How to show if $B^*=B$ and $(Bx)^*x\geq 0$ for all $x\in \mathbb{C}^n$ then $(Bv)^*v=0 \Rightarrow Bv=0$
The book arrives at a statement $$\langle Bv,h \rangle + \langle Bh,v \rangle=0.\tag1$$
where $h$ is any vector. Then it says since $h$ was arbitrary we can substitute $ih$ for $h$ and gets:} $$ -i\langle Be,h \rangle+i\langle Bh,e \rangle=0\tag2$$ Somehow $(1)$ and $(2)$ show that
$$\langle Be,h \rangle=0$$
How since the $h$ in $(1)$ and $(2)$ are different?
You say $(1)$ holds "where $h$ is any vector."
I prefer to phrase it thus: "For every vector $h,$ line $(1)$ holds."
The word "where" should not be used as a quantifier.
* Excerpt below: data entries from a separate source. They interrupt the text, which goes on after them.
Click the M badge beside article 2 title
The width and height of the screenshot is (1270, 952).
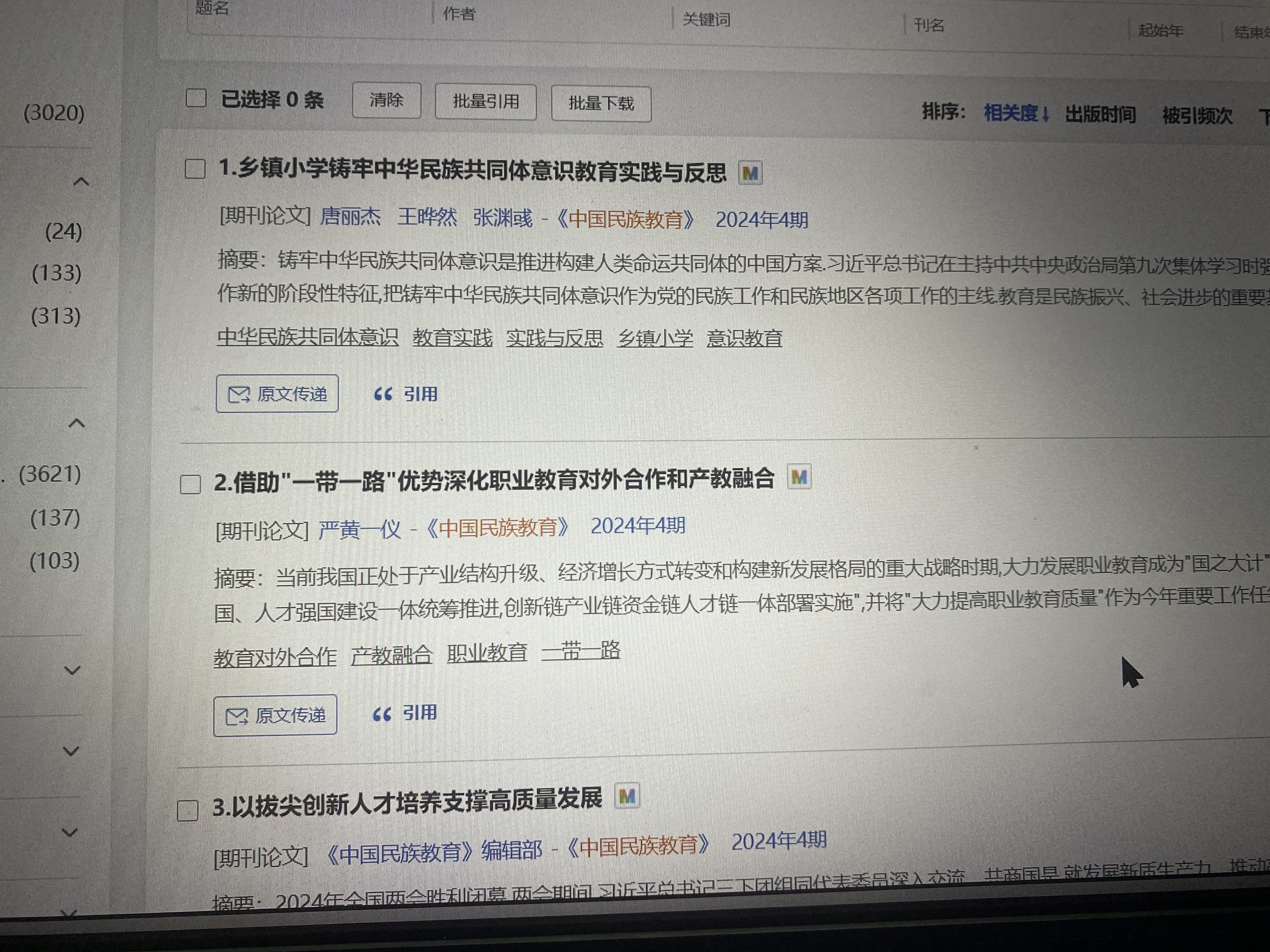pos(798,477)
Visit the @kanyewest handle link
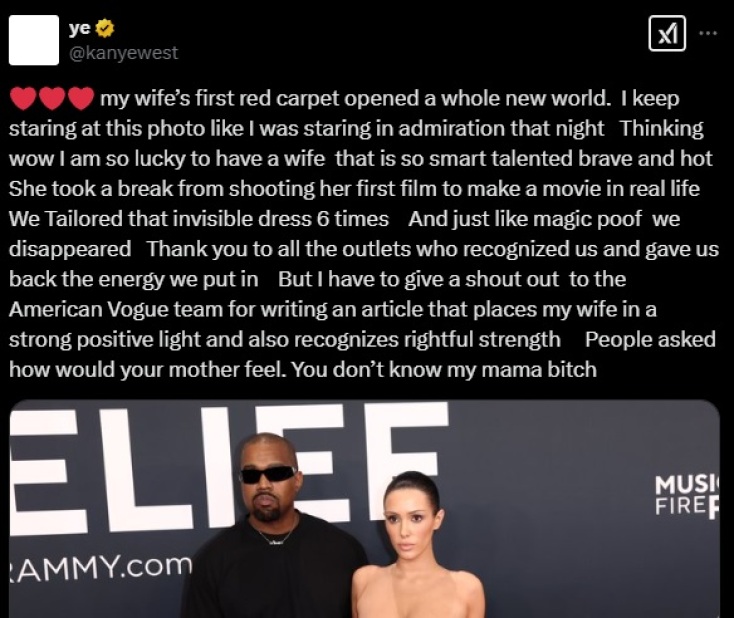This screenshot has height=618, width=734. click(x=124, y=52)
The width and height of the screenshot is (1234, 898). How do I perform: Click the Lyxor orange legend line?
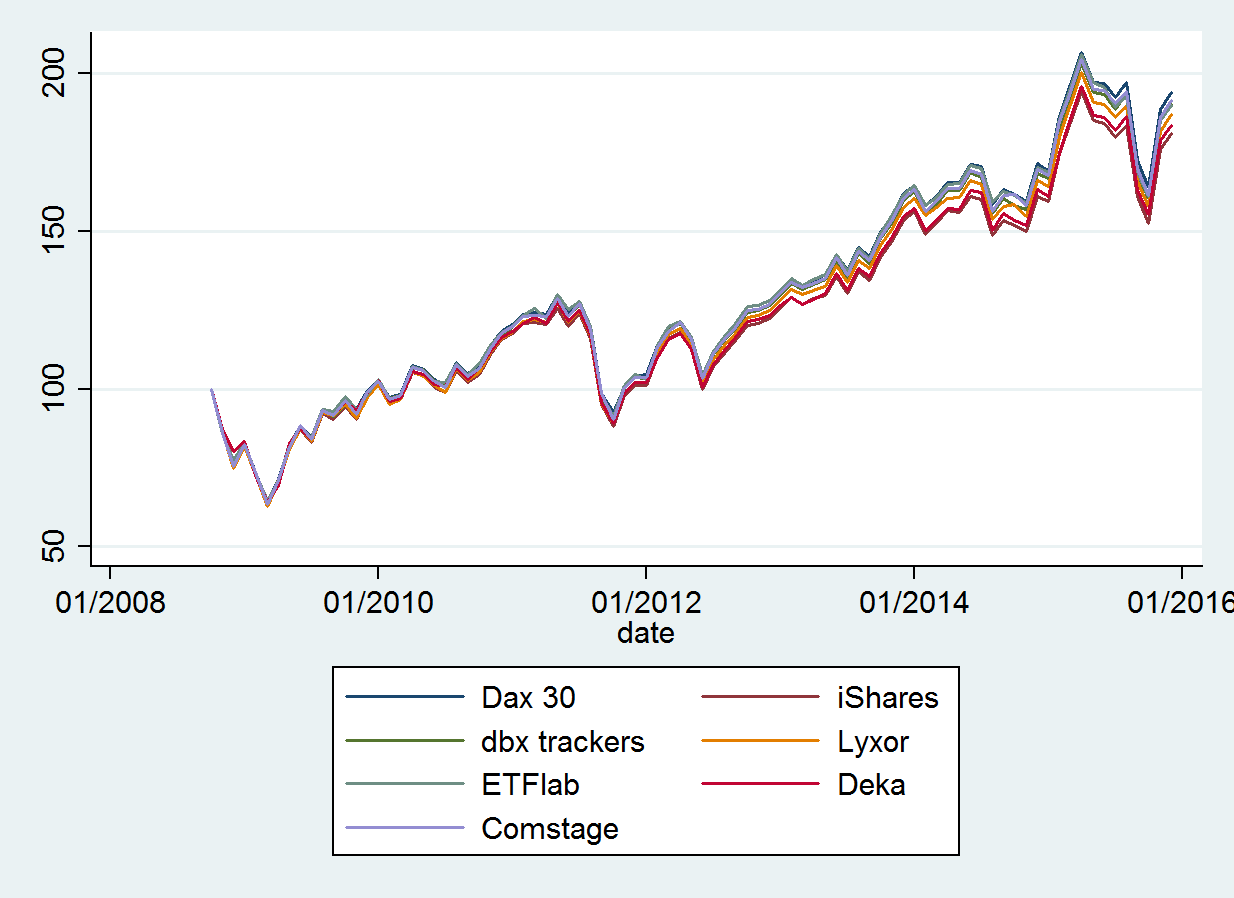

It should be used for such things as "where $h$ is Planck's constant", etc.
If a statement is true of every vector and $ih$ is a vector, then that statement is true of $ih.$
Dividing both sides of $(2)$ by $i,$ you get $$-\langle Be, h\rangle +\langle Bh,e\rangle=0.\tag3$$
The word "every" remains. For every vector $h,$ line $(1)$ holds, and for every vector $h,$ line $(3)$ holds. Thus they must hold when the same vector is put in both places.